[Data items]
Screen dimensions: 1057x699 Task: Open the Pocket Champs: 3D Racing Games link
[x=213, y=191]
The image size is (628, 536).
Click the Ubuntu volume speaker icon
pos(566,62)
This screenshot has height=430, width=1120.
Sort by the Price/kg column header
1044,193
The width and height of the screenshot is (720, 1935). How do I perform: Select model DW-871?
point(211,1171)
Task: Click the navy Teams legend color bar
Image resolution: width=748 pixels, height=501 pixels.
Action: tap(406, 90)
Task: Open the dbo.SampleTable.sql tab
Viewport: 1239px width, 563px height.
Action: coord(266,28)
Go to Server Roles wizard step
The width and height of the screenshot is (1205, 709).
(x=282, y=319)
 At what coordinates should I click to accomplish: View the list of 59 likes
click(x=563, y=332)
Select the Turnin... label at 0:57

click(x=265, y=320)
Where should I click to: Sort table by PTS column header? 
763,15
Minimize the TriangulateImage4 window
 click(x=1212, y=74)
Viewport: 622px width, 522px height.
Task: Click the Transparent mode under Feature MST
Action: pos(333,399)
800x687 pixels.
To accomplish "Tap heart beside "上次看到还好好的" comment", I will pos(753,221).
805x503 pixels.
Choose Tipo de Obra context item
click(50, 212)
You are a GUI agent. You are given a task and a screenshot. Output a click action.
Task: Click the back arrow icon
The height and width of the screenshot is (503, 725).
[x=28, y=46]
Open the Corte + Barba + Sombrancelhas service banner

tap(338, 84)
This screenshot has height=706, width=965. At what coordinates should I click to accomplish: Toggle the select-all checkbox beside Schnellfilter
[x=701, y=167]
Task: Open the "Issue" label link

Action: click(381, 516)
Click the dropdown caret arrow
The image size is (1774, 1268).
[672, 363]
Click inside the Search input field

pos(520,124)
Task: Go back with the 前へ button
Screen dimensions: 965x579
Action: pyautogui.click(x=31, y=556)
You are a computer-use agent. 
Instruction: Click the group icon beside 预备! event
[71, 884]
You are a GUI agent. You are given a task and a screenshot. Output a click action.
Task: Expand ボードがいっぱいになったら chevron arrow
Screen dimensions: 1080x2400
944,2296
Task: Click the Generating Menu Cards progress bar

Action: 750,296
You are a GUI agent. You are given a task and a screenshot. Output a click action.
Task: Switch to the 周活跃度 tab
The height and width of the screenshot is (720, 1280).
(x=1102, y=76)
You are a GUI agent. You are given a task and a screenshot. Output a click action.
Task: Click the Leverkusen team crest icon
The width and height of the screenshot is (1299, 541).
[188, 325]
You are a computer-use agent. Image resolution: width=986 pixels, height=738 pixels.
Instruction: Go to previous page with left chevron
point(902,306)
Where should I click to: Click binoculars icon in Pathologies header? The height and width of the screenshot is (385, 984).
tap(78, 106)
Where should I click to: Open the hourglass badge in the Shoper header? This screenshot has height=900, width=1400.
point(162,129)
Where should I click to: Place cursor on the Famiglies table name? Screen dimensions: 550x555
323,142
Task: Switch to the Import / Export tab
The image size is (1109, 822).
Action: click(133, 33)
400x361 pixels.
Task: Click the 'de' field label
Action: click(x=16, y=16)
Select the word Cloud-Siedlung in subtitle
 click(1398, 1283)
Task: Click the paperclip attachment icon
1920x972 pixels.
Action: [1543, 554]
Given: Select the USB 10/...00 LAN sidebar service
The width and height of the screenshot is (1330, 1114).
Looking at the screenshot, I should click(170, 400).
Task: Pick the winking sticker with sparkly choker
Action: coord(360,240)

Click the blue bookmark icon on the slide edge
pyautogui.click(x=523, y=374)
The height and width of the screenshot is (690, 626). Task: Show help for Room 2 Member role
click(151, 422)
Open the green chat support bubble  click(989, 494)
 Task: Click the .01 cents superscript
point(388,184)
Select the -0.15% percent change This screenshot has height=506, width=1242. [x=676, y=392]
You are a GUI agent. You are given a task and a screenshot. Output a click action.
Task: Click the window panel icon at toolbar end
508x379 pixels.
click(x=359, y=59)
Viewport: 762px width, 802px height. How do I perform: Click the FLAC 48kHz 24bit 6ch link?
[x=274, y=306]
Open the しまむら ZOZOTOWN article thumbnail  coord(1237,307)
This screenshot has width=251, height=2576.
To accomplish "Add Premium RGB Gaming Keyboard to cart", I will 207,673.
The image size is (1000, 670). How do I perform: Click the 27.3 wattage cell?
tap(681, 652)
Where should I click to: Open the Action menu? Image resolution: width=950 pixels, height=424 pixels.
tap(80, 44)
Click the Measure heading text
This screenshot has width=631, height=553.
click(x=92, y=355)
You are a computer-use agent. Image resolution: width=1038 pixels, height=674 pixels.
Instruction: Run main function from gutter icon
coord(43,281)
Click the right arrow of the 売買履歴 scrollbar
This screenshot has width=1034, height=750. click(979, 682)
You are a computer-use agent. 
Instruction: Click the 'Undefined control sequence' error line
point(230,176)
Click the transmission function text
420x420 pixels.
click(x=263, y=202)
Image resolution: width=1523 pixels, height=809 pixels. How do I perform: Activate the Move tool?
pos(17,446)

(Your assignment) A full, exact copy of the entries is required. Return it.

(Output of the exercise)
Screen dimensions: 1057x699 Task: Open the Pocket Champs: 3D Racing Games link
[x=213, y=191]
The image size is (628, 536).
Click the Ubuntu volume speaker icon
pos(566,62)
This screenshot has height=430, width=1120.
Sort by the Price/kg column header
1044,193
The width and height of the screenshot is (720, 1935). How do I perform: Select model DW-871?
point(211,1171)
Task: Click the navy Teams legend color bar
Image resolution: width=748 pixels, height=501 pixels.
Action: tap(406, 90)
Task: Open the dbo.SampleTable.sql tab
Viewport: 1239px width, 563px height.
Action: coord(266,28)
Go to Server Roles wizard step
The width and height of the screenshot is (1205, 709).
(x=282, y=319)
 At what coordinates should I click to accomplish: View the list of 59 likes
click(x=563, y=332)
Select the Turnin... label at 0:57

click(x=265, y=320)
Where should I click to: Sort table by PTS column header? 
763,15
Minimize the TriangulateImage4 window
 click(x=1212, y=74)
Viewport: 622px width, 522px height.
Task: Click the Transparent mode under Feature MST
Action: pos(333,399)
800x687 pixels.
To accomplish "Tap heart beside "上次看到还好好的" comment", I will pos(753,221).
805x503 pixels.
Choose Tipo de Obra context item
click(50, 212)
You are a GUI agent. You are given a task and a screenshot. Output a click action.
Task: Click the back arrow icon
The height and width of the screenshot is (503, 725).
[x=28, y=46]
Open the Corte + Barba + Sombrancelhas service banner

tap(338, 84)
This screenshot has height=706, width=965. At what coordinates should I click to accomplish: Toggle the select-all checkbox beside Schnellfilter
[x=701, y=167]
Task: Open the "Issue" label link

Action: click(381, 516)
Click the dropdown caret arrow
The image size is (1774, 1268).
[672, 363]
Click inside the Search input field

pos(520,124)
Task: Go back with the 前へ button
Screen dimensions: 965x579
Action: pyautogui.click(x=31, y=556)
You are a computer-use agent. 
Instruction: Click the group icon beside 预备! event
[71, 884]
You are a GUI agent. You are given a task and a screenshot. Output a click action.
Task: Expand ボードがいっぱいになったら chevron arrow
Screen dimensions: 1080x2400
944,2296
Task: Click the Generating Menu Cards progress bar

Action: 750,296
You are a GUI agent. You are given a task and a screenshot. Output a click action.
Task: Switch to the 周活跃度 tab
The height and width of the screenshot is (720, 1280).
(x=1102, y=76)
You are a GUI agent. You are given a task and a screenshot. Output a click action.
Task: Click the Leverkusen team crest icon
The width and height of the screenshot is (1299, 541).
[188, 325]
You are a computer-use agent. Image resolution: width=986 pixels, height=738 pixels.
Instruction: Go to previous page with left chevron
point(902,306)
Where should I click to: Click binoculars icon in Pathologies header? The height and width of the screenshot is (385, 984).
tap(78, 106)
Where should I click to: Open the hourglass badge in the Shoper header? This screenshot has height=900, width=1400.
point(162,129)
Where should I click to: Place cursor on the Famiglies table name? Screen dimensions: 550x555
323,142
Task: Switch to the Import / Export tab
The image size is (1109, 822).
Action: click(133, 33)
400x361 pixels.
Task: Click the 'de' field label
Action: click(x=16, y=16)
Select the word Cloud-Siedlung in subtitle
 click(1398, 1283)
Task: Click the paperclip attachment icon
1920x972 pixels.
Action: [1543, 554]
Given: Select the USB 10/...00 LAN sidebar service
The width and height of the screenshot is (1330, 1114).
Looking at the screenshot, I should click(170, 400).
Task: Pick the winking sticker with sparkly choker
Action: coord(360,240)

Click the blue bookmark icon on the slide edge
pyautogui.click(x=523, y=374)
The height and width of the screenshot is (690, 626). Task: Show help for Room 2 Member role
click(151, 422)
Open the green chat support bubble  click(989, 494)
 Task: Click the .01 cents superscript
point(388,184)
Select the -0.15% percent change This screenshot has height=506, width=1242. [x=676, y=392]
You are a GUI agent. You are given a task and a screenshot. Output a click action.
Task: Click the window panel icon at toolbar end
508x379 pixels.
click(x=359, y=59)
Viewport: 762px width, 802px height. How do I perform: Click the FLAC 48kHz 24bit 6ch link?
[x=274, y=306]
Open the しまむら ZOZOTOWN article thumbnail  coord(1237,307)
This screenshot has width=251, height=2576.
To accomplish "Add Premium RGB Gaming Keyboard to cart", I will 207,673.
The image size is (1000, 670). How do I perform: Click the 27.3 wattage cell?
tap(681, 652)
Where should I click to: Open the Action menu? Image resolution: width=950 pixels, height=424 pixels.
tap(80, 44)
Click the Measure heading text
This screenshot has width=631, height=553.
click(x=92, y=355)
You are a computer-use agent. Image resolution: width=1038 pixels, height=674 pixels.
Instruction: Run main function from gutter icon
coord(43,281)
Click the right arrow of the 売買履歴 scrollbar
This screenshot has width=1034, height=750. click(979, 682)
You are a computer-use agent. 
Instruction: Click the 'Undefined control sequence' error line
point(230,176)
Click the transmission function text
420x420 pixels.
click(x=263, y=202)
Image resolution: width=1523 pixels, height=809 pixels. How do I perform: Activate the Move tool?
pos(17,446)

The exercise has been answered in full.